- Available records
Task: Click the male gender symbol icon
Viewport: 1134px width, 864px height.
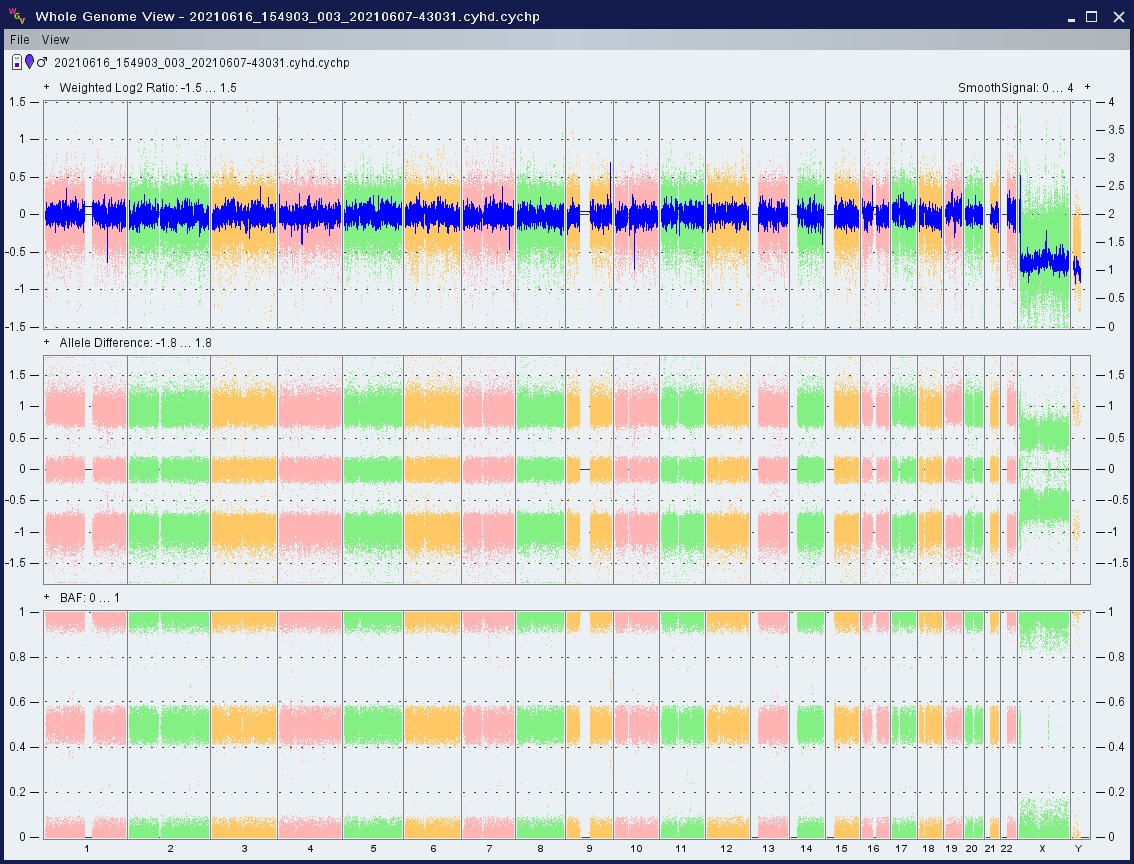Action: pyautogui.click(x=42, y=62)
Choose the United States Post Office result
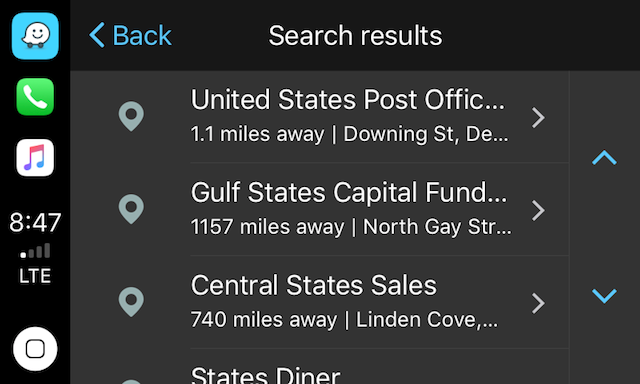This screenshot has height=384, width=640. 320,117
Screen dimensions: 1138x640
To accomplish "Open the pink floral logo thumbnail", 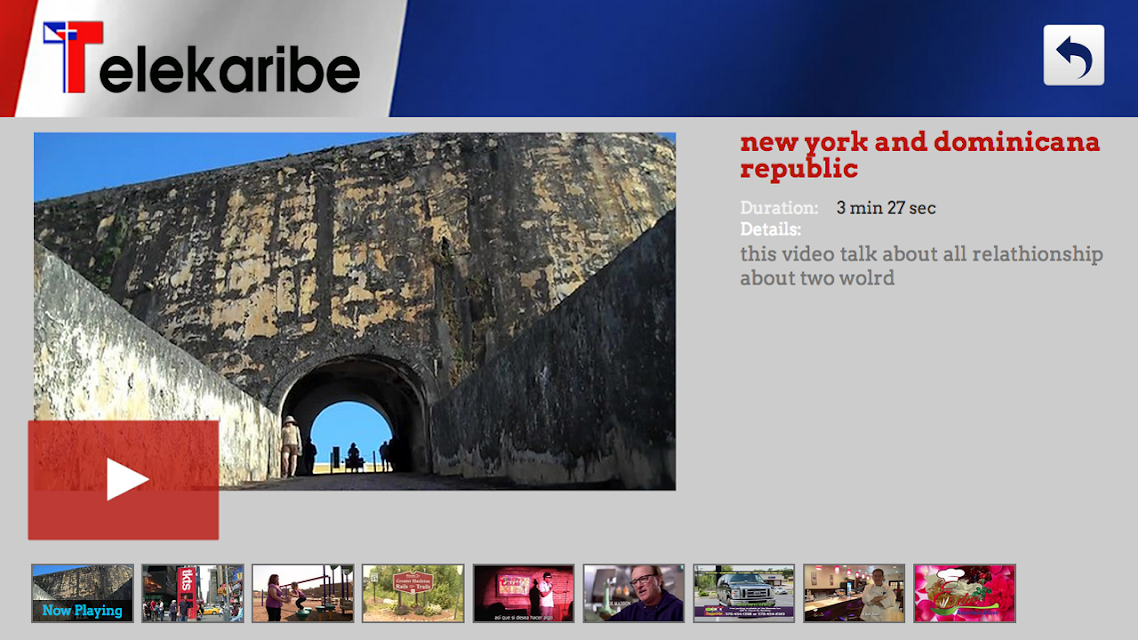I will click(965, 593).
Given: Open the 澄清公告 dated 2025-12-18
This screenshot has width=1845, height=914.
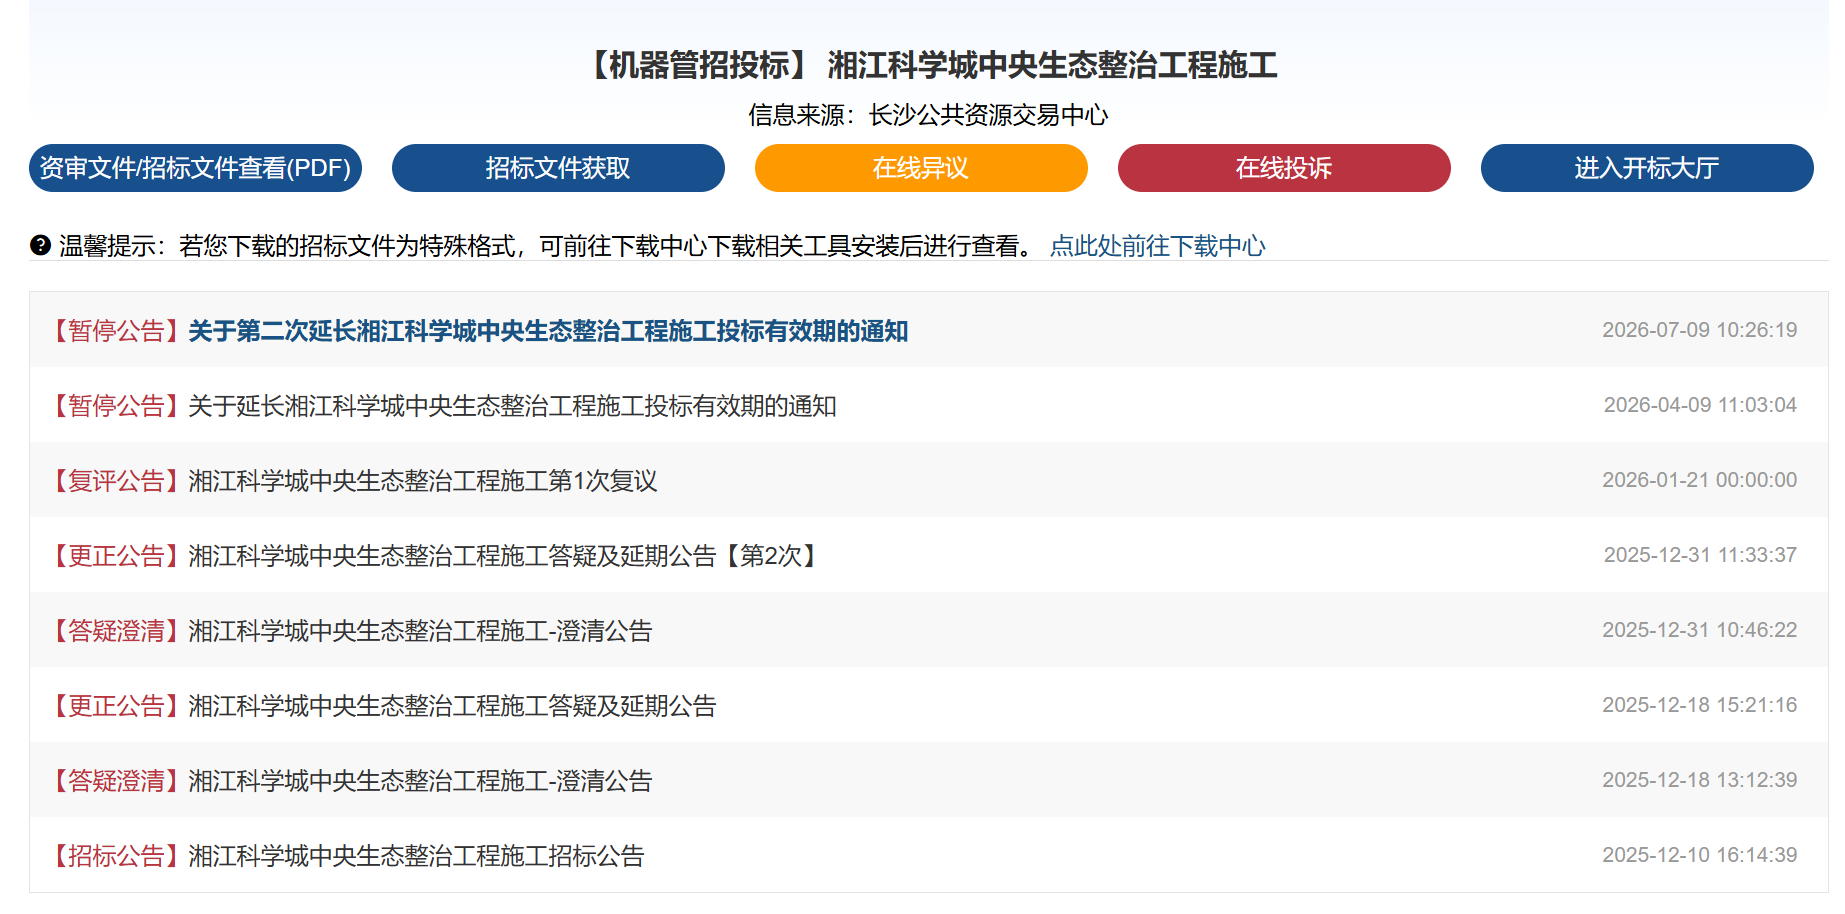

- Task to carry out
Can you duplicate the records starting at the very first line and going through the line that contains "This screenshot has height=384, width=640.", both ends included, without the pictures?

- Exercise answer
Task: Click the male gender symbol icon
Viewport: 1134px width, 864px height.
Action: pyautogui.click(x=42, y=62)
Choose the United States Post Office result
This screenshot has height=384, width=640. 320,117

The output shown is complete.